Quoted text:
Mr. Bush and his national security team have a disappointing perception of North Korea; in a Senate hearing, Secretary of State Colin Powell spoke to the effect that North Korea is destined to collapse anyway; to induce its demise, Washington might as well support President Kim's sunshine policy. What did Foreign Minister Lee Joung-binn and National Intelligence Service chief Lim Dong-won do when they visited Washington to pave the way for Mr. Kim's visit?

Unless the government discovers the causes of this problem and corrects them, we cannot rule out the possibility that the relationship between Seoul and Washington over North Korea policy will deteriorate into uncertainty and instability, ushering in another era of "uncomfortable relations." Washington's global strategy and Seoul's North Korea policy may have aspects that conflict.

We have pointed out several times that the fundamental cause for the summit's going awry rests with the fact that Seoul did not properly anticipate the possibility of the Bush government's shift in North Korea policy. Seoul has neglected to persuade Washington to its way of thinking during the U.S. political transition period, and it damaged Korea's national interests with a faulty analysis of the situation and a smug response under the misguided assumption that the Bush administration was bound to carry on with the Clinton government's North Korea policy.

President Kim agreed with Russian President Vladimir Putin about maintaining and reinforcing the Anti-Ballistic Missile Treaty, but he made a remark in the United States that sounded as if he were retracting his words. Seoul's standing has been eroded in both Washington and Moscow. Until recently, Seoul also said publicly that it would push for a peace declaration or the signing of a peace treaty at the second inter-Korean summit talks. However, the Kim administration suddenly announced a change of course, saying that in the talks it will concentrate on discussing measures to reduce tensions based on the North-South Basic Agreement, and that there will be no peace declaration or treaty after the summit. These are stark examples of how the government has not examined such policies, which contain many sensitive elements, in line with the overall Korean Peninsula situation. We believe that we cannot entrust our North Korea policy and the protection of our national interests to such a complacent and incapable diplomatic and security team.

Dataset extract:
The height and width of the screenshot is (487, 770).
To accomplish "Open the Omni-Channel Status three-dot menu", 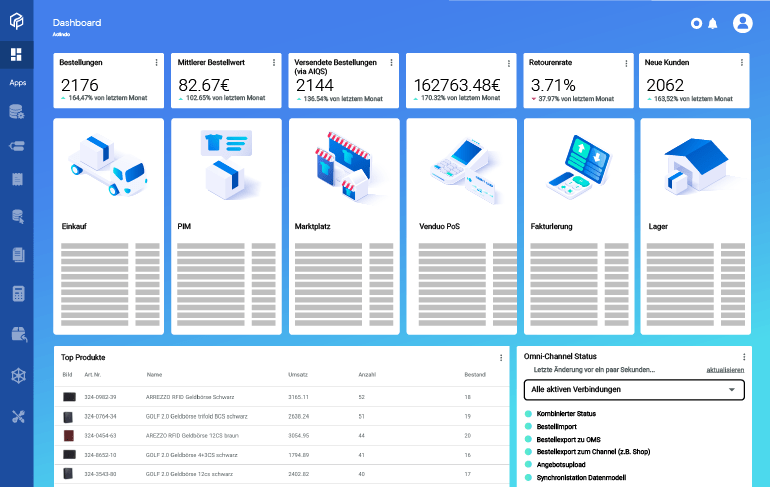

Exercise instructions: Reproduce everything in the editorial on Seoul's North Korea policy from "Unless the government" down to "aspects that conflict.", changing "uncomfortable relations" to "strained relations".

Full solution:
Unless the government discovers the causes of this problem and corrects them, we cannot rule out the possibility that the relationship between Seoul and Washington over North Korea policy will deteriorate into uncertainty and instability, ushering in another era of "strained relations." Washington's global strategy and Seoul's North Korea policy may have aspects that conflict.